Yes, declawing is a crime in Los Angeles, if it is done for non-therapeutic purposes, which accounts for 99.99% of all cases. The law came into force on 17th November 2009.
Allegedly Mission Animal Care Center were in breach of the law. This has been reported on the Paw Project Facebook site yesterday, 6th June 2013. Note: I have used the word “allegedly” to protect PoC in case something has been misrepresented.
We are told that the clinic was caught performing illegal declaw surgery by a representative from an LA City Council member and a law enforcement officer who visited the facility. It seems they were caught red handed. A straight bust.
The ordinance (the law) in question states that the crime of declawing for non-therapeutic purposes is a misdemeanor. What is a misdemeanor? It is a low level crime with sentencing to match. However, the sentencing on conviction for a standard misdemeanor in California is a maximum six-month county jail sentence and a maximum $1,000 fine1. Yet the clinic owners will only get an official warning from the city.
The interesting part of the criminal legislation that makes declawing a crime (Ordinance No: 180986) is that the following people are guilty of the crime on conviction:
- the person or persons performing the surgery;
- the person or persons who assisted;
- the person or persons who “procured” the surgery – this means the cat’s owner or anyone who assisted the owner in procuring the surgery or who, for example, paid for the surgery. It covers a wide range of people, potentially.
On the basis that the allegation is true, what the hell happened to the cat’s owner? It appears that he or she has not been mentioned. Potentially, everyone at the vet’s clinic plus the cat’s owner could have been jailed for 6 months and fined $1,000. Yet nothing. As I understand it, no one was charged with the crime of declawing.
This is a big mistake as it sends very much the wrong signal to others. I sense that enforcement of this very important ground breaking legislation is not being taken seriously enough.
Apparently neither the owner nor the clinic’s staff including the vet had heard of the law banning declawing in Los Angeles! It is impossible to believe that and, in any case, it is not a defense to a crime.
Polite message to LA officials: Well done in creating the law. Please ensure that you fully enforce it because if not the law will become an ass and quite pointless.
Note: My thanks to Ruth aka Kattaddorra for showing me the news.
Ref:
- shouselaw.com


I just checked their website and they don’t advertise declawing currently, which is commonsense. But I sense that they respond with a Yes if someone asks about declawing. They could merge declawing with vaccinations or neutering to mask it.
If the authorities were taking the law seriously a prosecution and conviction could and should have happened with a proper sentence (at least financial). The owner should have been punished too.
You have hit the nail on the head. “Law” means nothing really unless people want to comply with it and the majority of people in the USA don’t want to give up declawing. It is a way of life. It is normal, the way things should be.
Absolutely, there is no doubt that they knew and know the law but just flouted it – ignored it knowing they could get away with it. It is almost as if the ban started a black market in declawing. The LA ban on declawing might have pushed it underground. The biggest problem is enforcement. The LA councillors make the law but do the police support it and enforce it?
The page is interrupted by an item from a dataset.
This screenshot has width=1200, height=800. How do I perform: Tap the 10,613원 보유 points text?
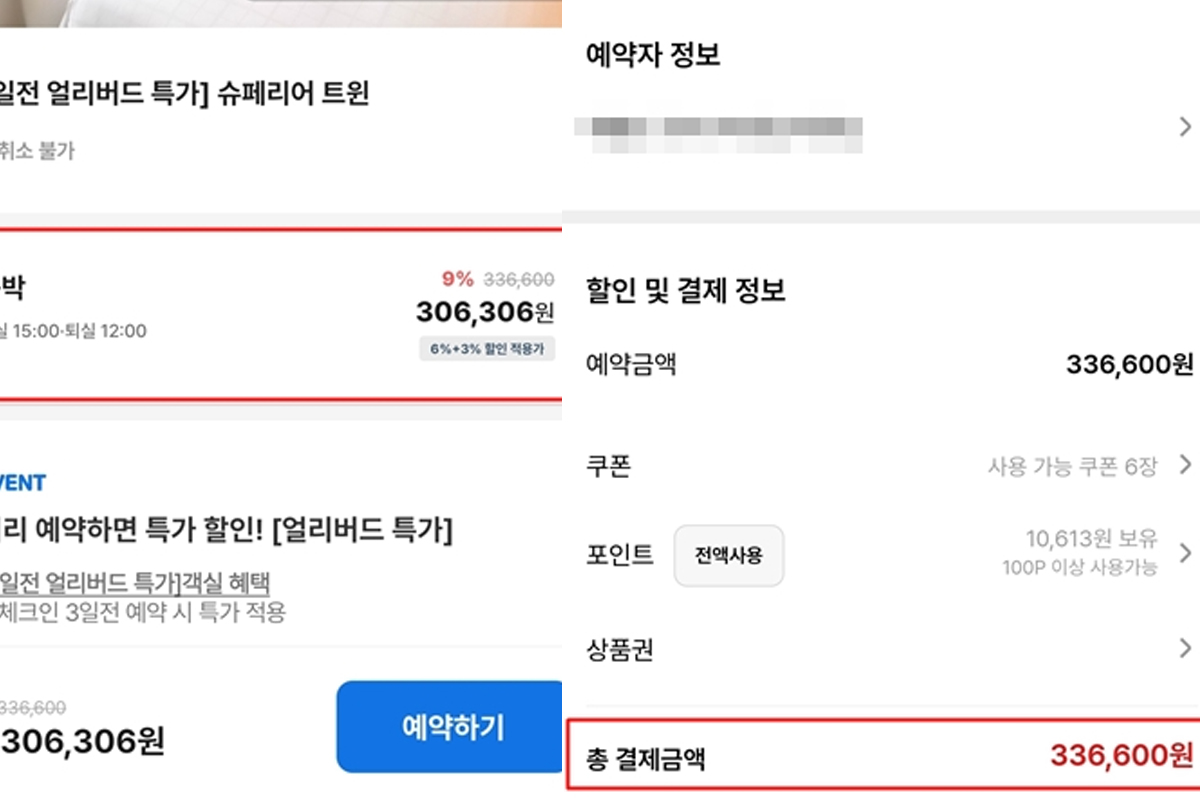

I can’t believe they got away with it by saying they didn’t know declawing is banned, as Ruth rightly says we know about it here in England thousands of miles away, so if the vet practice in question “didn’t know” then they’re obviously not keeping up with the latest information not only on this but on veterinary practice in general,I’ve never worked for a vet but I’ve worked for a pharmacist and he had his nose in a professional magazine every week because as he said he couldn’t afford not to be up to date with legislation and new products. Surely vets are the same and if not they should be closed down. I don’t believe for one minute that not a single person in that clinic nor the owner knew declawing was banned. They’ve all got away with it except the cat(s) that have been abused. For shame 🙁
I am not surprised that this has happened at all. Surely ALL vets in the LA area affected by the ban should have been informed of this by the authorities when the ban was implemented?
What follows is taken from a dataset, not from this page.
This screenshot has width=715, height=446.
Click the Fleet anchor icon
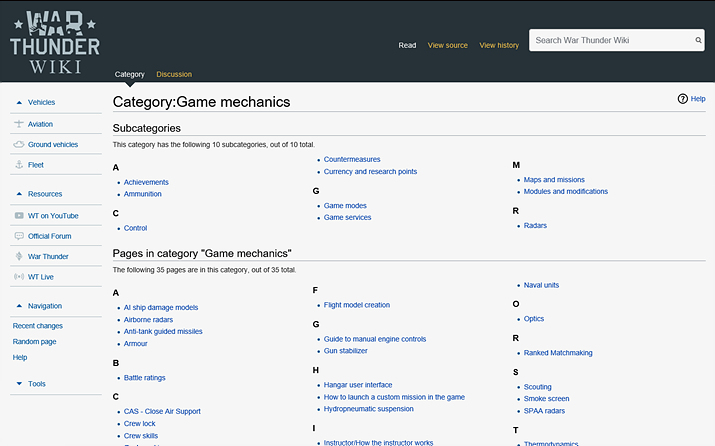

With the current economic climate, owners not taking animals to vets for routine care and treatment, the market is wide open for unscrupulous, greedy and immoral vets to be pushing this barbaric surgery to ignorant owners in the hope of making money. The vets clearly don’t give a fig about the law at all.
I think thousands and thousands of beautiful, innocent cats have been mutilated and crippled since this weak law was created. It doesn’t look as if much inforcement has happened.
Education is the key. To owners, to vets to everyone, especially children, who might stand a chance of growing up into decent human beings who do not treat animals like objects, to be abused by vets (for money) who should never, ever be in practice.
The ASPCA and the AVMA are both wealthy enough to have ensured that every vet was notified of this law and I don’t think either did this. HSUS could cough up a million or so dollars to ensure that every vet is notified too, but hey ho, better that money sits in the bank than it benefitting the welfare of animals.
I agree Ruth – education and making sure the next generation grows up knowing it’s wrong – is the main and most effective tactic in the long run. It has to be made known again and again until people just stop doing it.